The promoters of the company have entered into share purchase agreement on 15th May, 2024 with OILMAX ENERGY PRIVATE LIMITED (CIN: U40101MH2008PTC185357) ["Acquirer"] to sell their entire holding of 33,31,800 fully paid-up equity shares of Rs. 10/- each, constituting 55.53% of the fully diluted voting share capital of the Company.
Dividend:
Due to the continuous loss, the board of directors are unable to declared any dividend for the year ended 31st March 2024.
Shares [As per the Companies (Share Capital and Debentures) R ules, 2014
a) Equity shares with differential rights: The Company has not issued any equity share with differential rights during the period under review.
b) Buy Back of Securities: The Company has not bought back any of its securities during the period under review.
c) Sweat Equity: The Company has not issued any Sweat Equity Shares during the period under review.
d) Bonus Shares: No Bonus Shares were issued during the period under review.
e) Employees Stock Option Plan: The Company has not provided any Stock Option Scheme to the employees.
Reserves:
During the financial year, the company has not transferred any amount to reserve account.
Transfer of unclaimed Divided to Investor Education and Protection Fund
The provisions of Section 125(2) of the Companies Act, 2013 do not apply as there was no dividend declared and paid last years.
Directors
Mr Ravinderkumargupta Hemchandgupta will retire by rotation at the ensuing Annual General Meeting under Section 152 of the Companies Act, 2013 and being eligible, he offers himself for reappointment.
Mrs Nidhi Gupta [DIN 01825531] was reappointed as the Managing Director of the Company for the
rd
period of five years with effect from 03 January, 2024 and the same was approved by the members on 11th March, 2024 by way of postal ballot.
Mr Indrachand Prajapathi [DIN 07655675], Independent Director cum Chairman relived from the board with effect from 30th January, 2024 since his tenure has ended on this day and the same has been noted at the board meeting held on 07th February, 2024.
The Board places on record its appreciation for the assistance and guidance provided by Mr Indrachand Prajapathi during his tenure as Independent Director of the Company.
The board proposed Mr Rahul Maheswari [DIN: 07084721] as an Independent Director cum Chairman of the Company for a period of 5 (five) years with effect from 07th February, 2024 and the same was approved by the members at the on 11th March, 2024 by way of postal ballot.
Consequent upon retirement of Mr Indrachand Prajapathi [DIN 07655675], Independent Director cum Chairman and the board has appointed Mr Rahul Maheswari [DIN: 07084721], Additional Director (Under Independent Category) cum Chairman. Accordingly the committees are reconstituted on 07th February, 2024.
Deposits
The Company has neither accepted nor renewed any deposits during the year under review.
Key managerial personnel:
Ms Nidhi Gupta, Managing Director, Mr Hemant Kumar Gupta, CFO and Ms Kirtishree Agarwal Company Secretary are the key managerial personal as per Section 203 of the Companies Act, 2013.
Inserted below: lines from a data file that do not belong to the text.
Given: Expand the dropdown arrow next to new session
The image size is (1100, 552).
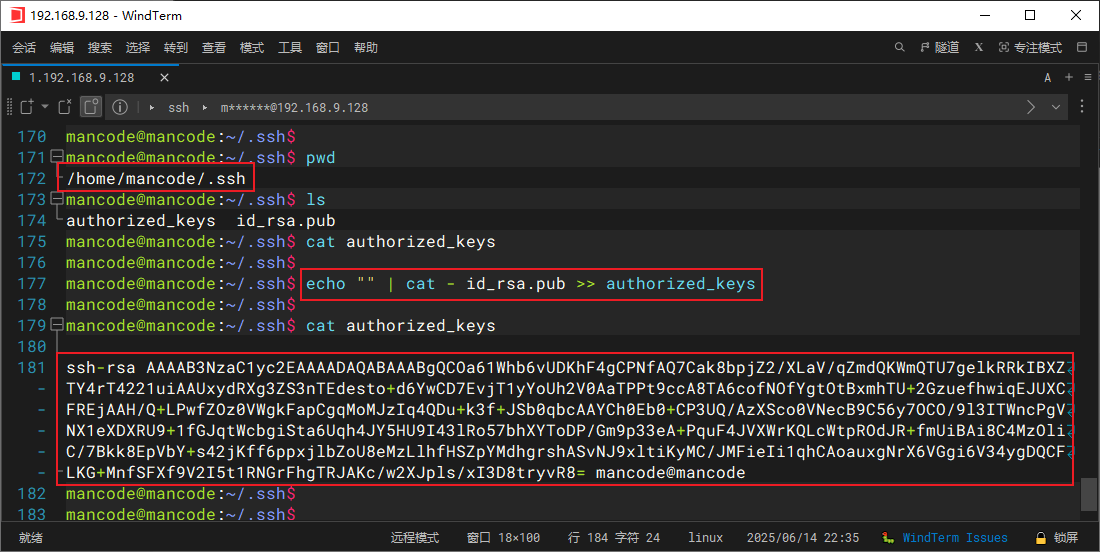Looking at the screenshot, I should (44, 107).
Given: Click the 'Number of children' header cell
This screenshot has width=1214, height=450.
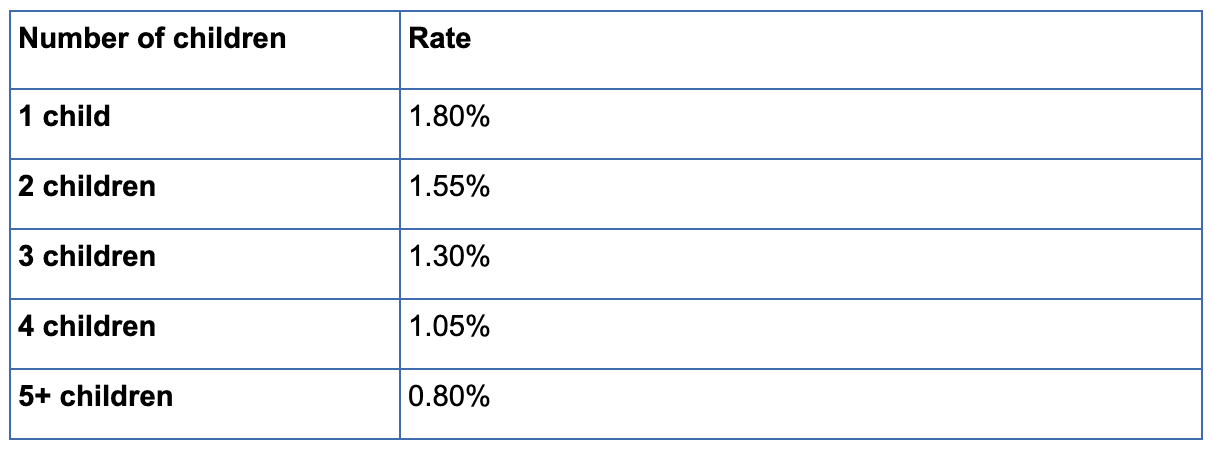Looking at the screenshot, I should pos(153,39).
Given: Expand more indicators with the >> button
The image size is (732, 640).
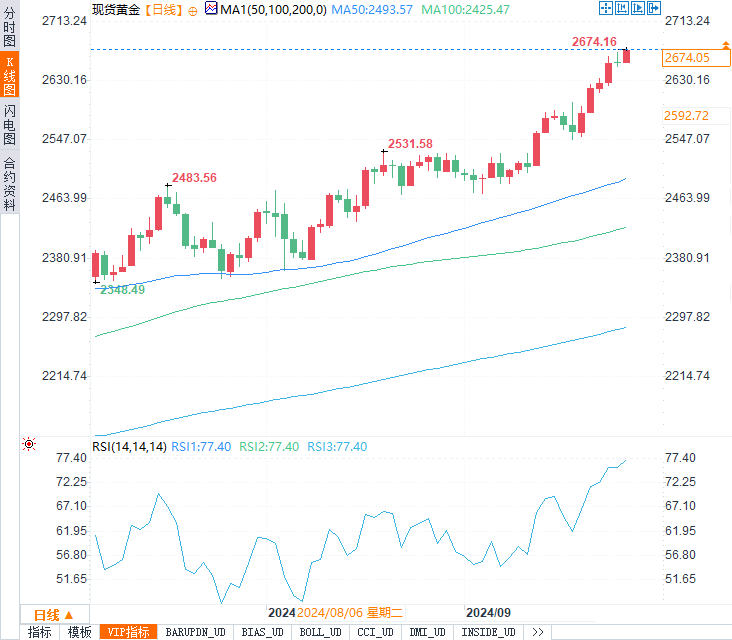Looking at the screenshot, I should [537, 632].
Particulars of loans, guarantees or investments made under section 186 of the Companies Act, 2013
There were no loans, guarantees or investments made by the Company under Section 186 of the Companies Act, 2013 during the year under review and hence the said provision is not applicable.
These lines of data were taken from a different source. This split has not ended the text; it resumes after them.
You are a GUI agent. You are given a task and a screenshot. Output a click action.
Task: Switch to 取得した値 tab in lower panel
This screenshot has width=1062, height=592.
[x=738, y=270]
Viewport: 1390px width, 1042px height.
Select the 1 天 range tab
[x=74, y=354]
Internal control system and their adequacy
The Company has an Internal Control System, Commensurate with its size, scale and complexity of its operations. Audit Committee reviews internal audit reports and oversees the internal control system of the Company.
Human resources
The HR strategy and initiatives of your Company are designed to effectively partner the business in the achievement of its ambitious growth plans and to build a strong leadership pipeline for the present and several years into the future.
Meetings
A Calendar of Meetings is prepared and circulated in advance to the Directors. The details of which are given in the Corporate Governance Report.
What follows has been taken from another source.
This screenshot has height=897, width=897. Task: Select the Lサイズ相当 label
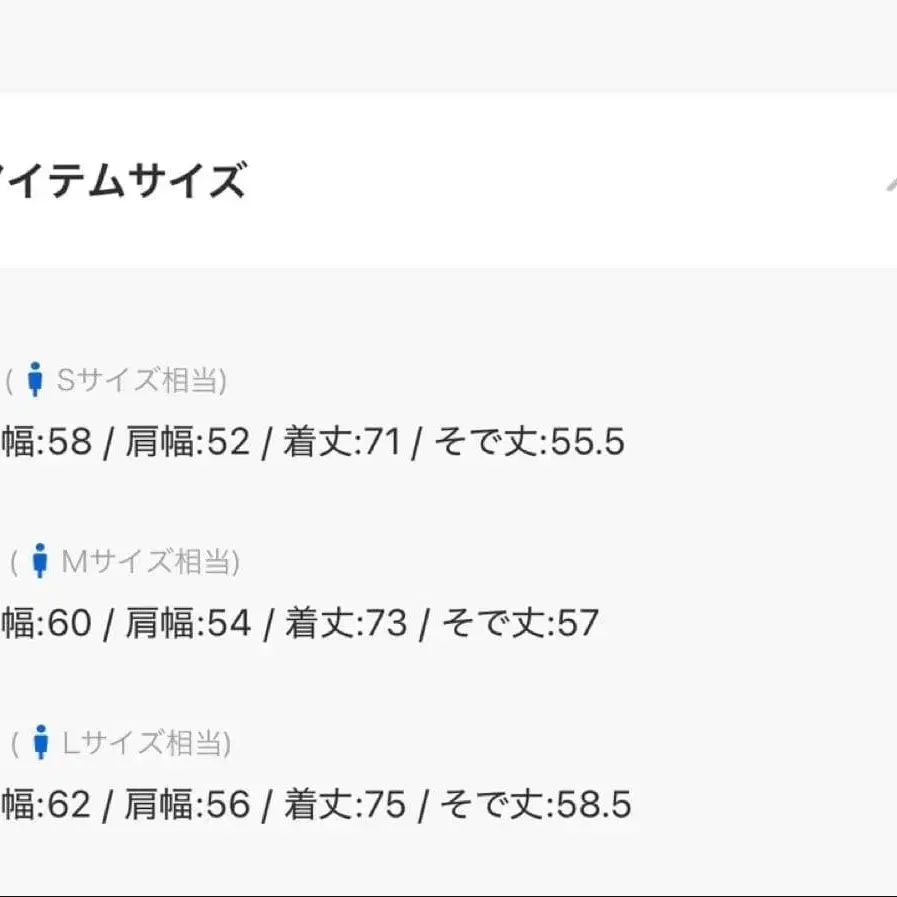click(146, 743)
Details of Policy Developed and Implemented by the Company on its Corporate Social Responsibility Initiatives
The company is not been covered under Section 135 of the Companies Act, 2013. Hence this provision of Section 135 is not applicable.
Subsidiaries, Joint Ventures and Associate Companies
The Company does not have any Subsidiary, Joint venture or Associate Company during the year under review.
Declaration of Independent Directors
All the Independent Directors of the Company have furnished necessary declaration in terms of Section 149(6) of the Act affirming that they meet the criteria of independence as stipulated under the Act. In the opinion of the Board, all the Independent Directors fulfill the conditions specified in the Companies Act, 2013 and Rules made thereunder and SEBI (Listing Obligations and Disclosure Requirements), Regulations, 2015 and are independent of the Management.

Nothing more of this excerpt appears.